California businesses are required to make reasonable accommodations to the needs of customers with disabilities. But what happens when a Californian who is blind is unable to shop on the website of a company based in another state?
In a recent decision, the California Court of Appeal ruled that, in some cases, the out-of-state company’s website must comply with California’s accessibility rule. (Thurston v. Fairfield Collectibles of Georgia.)
Cheryl Thurston, who is blind, is able to access websites on the Internet through use of “screen reading” software that converts text displayed on a computer screen to speech or braille. According to court testimony, she serves as a tester, visiting websites to see if they comply with antidiscrimination laws.
Both as a tester and because she was interested in buying its products, she visited the website of Fairfield Collectibles of Georgia, which the court describes as the nation’s largest seller of diecast models of cars, trucks, planes and other vehicles.
Fairfield has no store or other physical presence in California. However, about eight percent of its total sales are to California consumers who make purchases online or via its mailed catalogs, as well as to wholesalers in the state.
In 2018, Thurston sued Fairfield in San Bernardino County Superior Court, alleging that Fairfield’s website had “access barriers” that prevented visually impaired individuals from using screen reading software. This, she argued, violated the state’s Unruh Civil Rights Act.
The law, enacted in 1959, prohibits businesses in California from discriminating based on sex, race, color, religion, ancestry, national origin, age, disability, medical condition, genetic information, marital status, or sexual orientation.
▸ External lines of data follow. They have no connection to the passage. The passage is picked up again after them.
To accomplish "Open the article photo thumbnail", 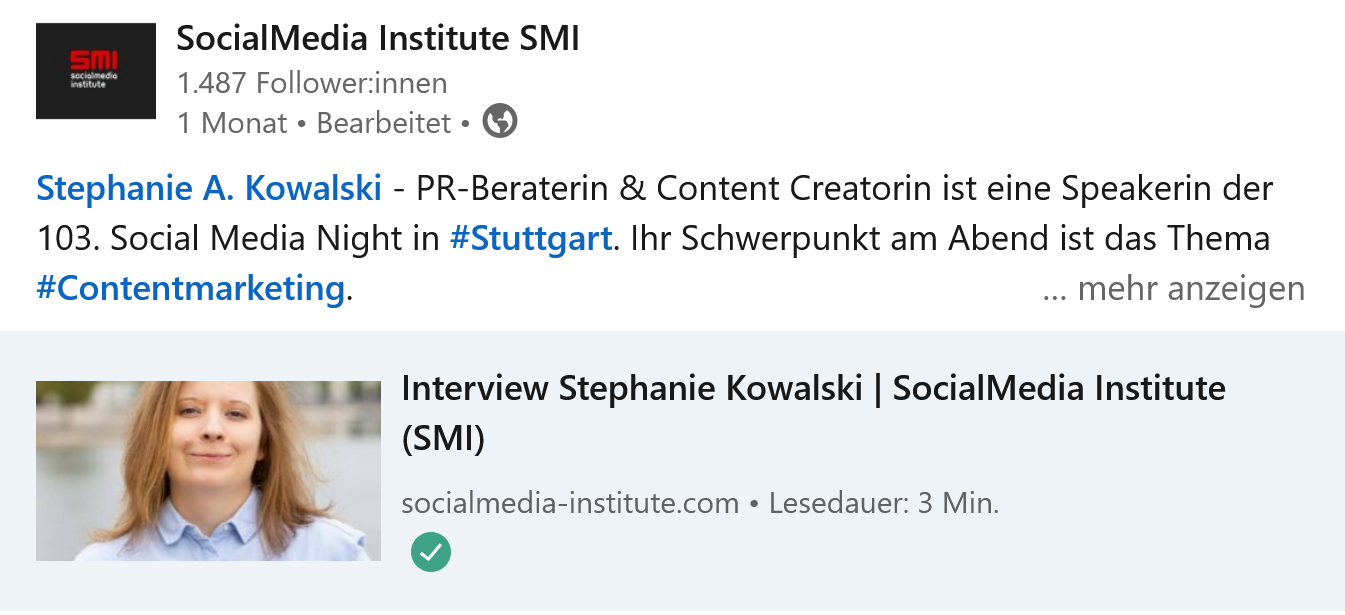I will click(x=208, y=470).
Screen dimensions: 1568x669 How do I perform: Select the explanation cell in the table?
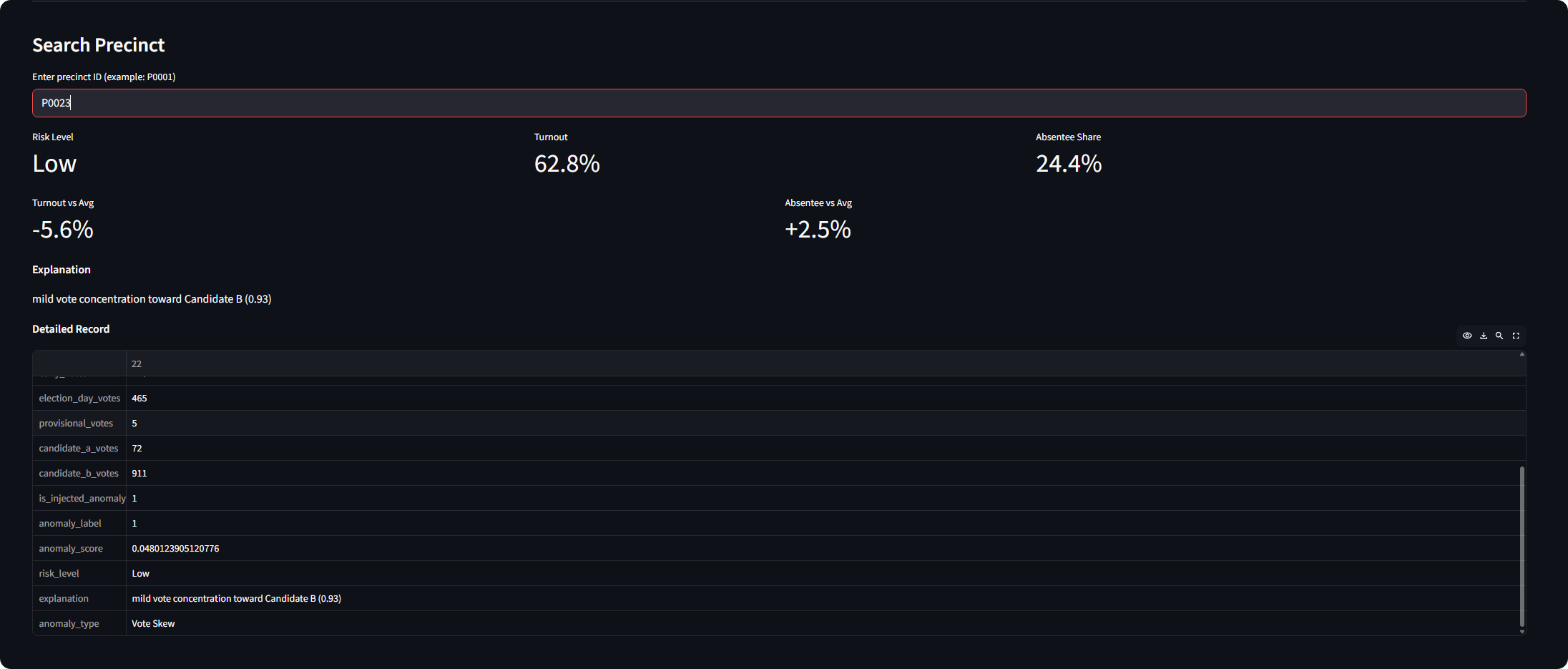pos(236,599)
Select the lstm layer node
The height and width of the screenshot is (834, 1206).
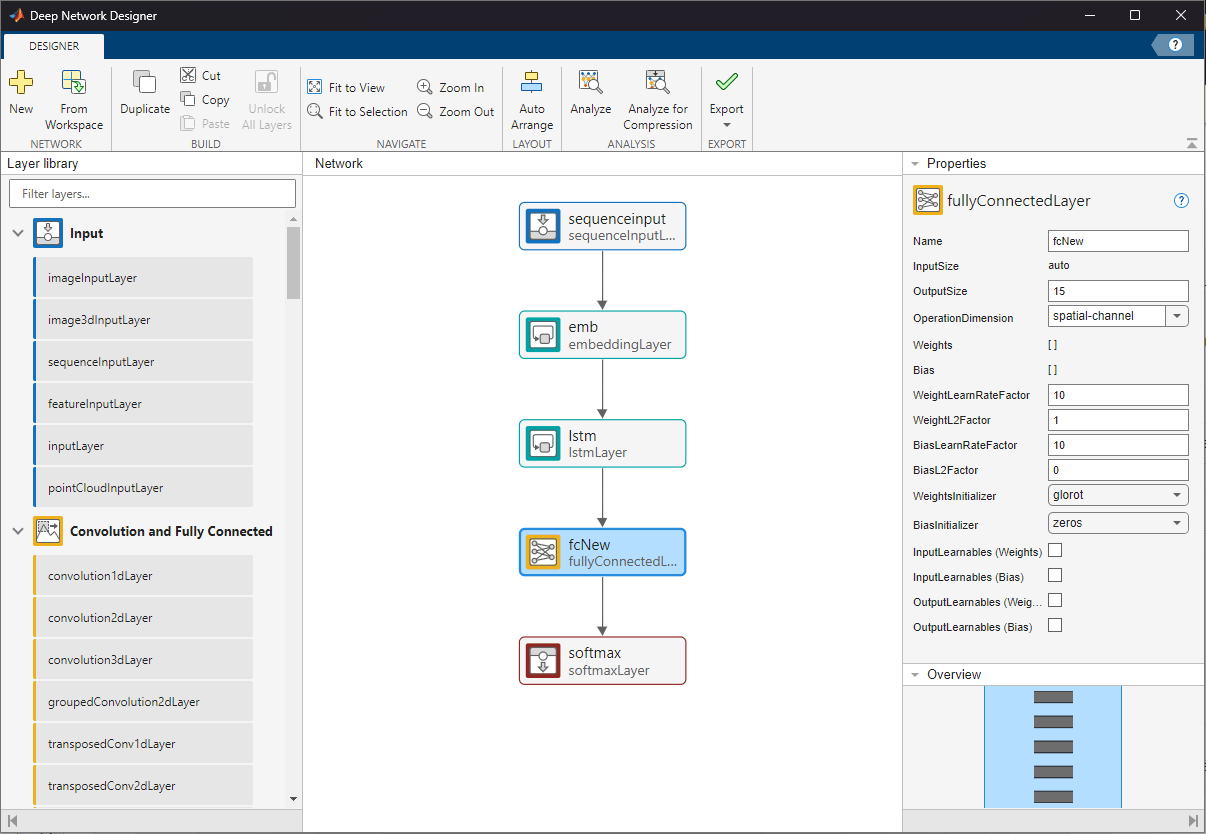[602, 443]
Fairfield filed a motion to quash, or nullify, Thurston’s complaint, arguing that the court had no jurisdiction in the controversy.
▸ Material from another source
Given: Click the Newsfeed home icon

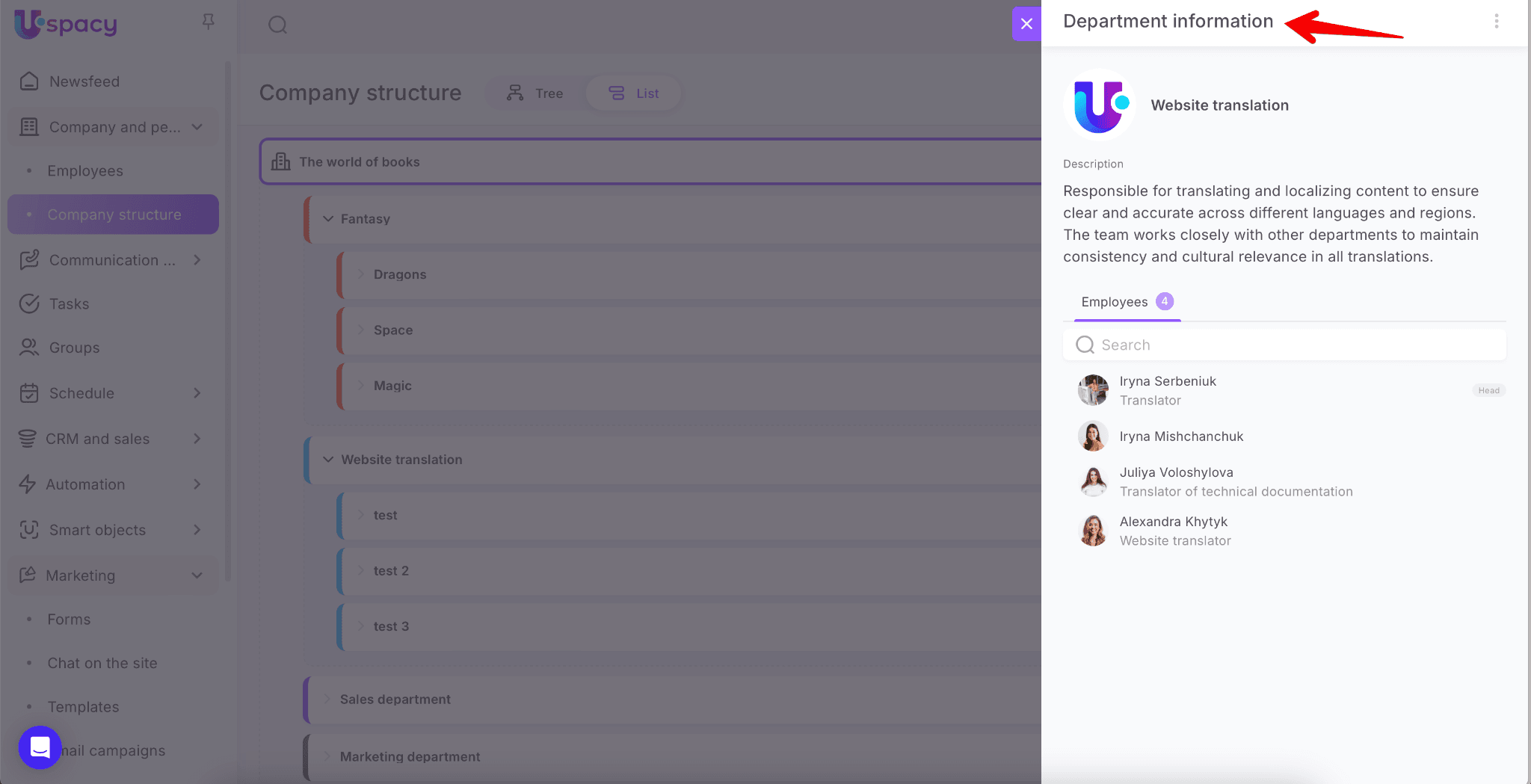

Fairfield noted that it was based in McDonough, Georgia, over 2,000 miles from Thurston’s home, it had no physical presence in her state, and neither its website nor its catalogs were specifically aimed at Californians.
For these reasons, it argued, California could not obtain “personal jurisdiction” over Fairfield. In other words, the “long-arm” statute (which allows a court to obtain jurisdiction over an out-of-state defendant under certain conditions) did not apply to it.
The trial court agreed, and issued an order quashing Thurston’s complaint. She then filed an appeal.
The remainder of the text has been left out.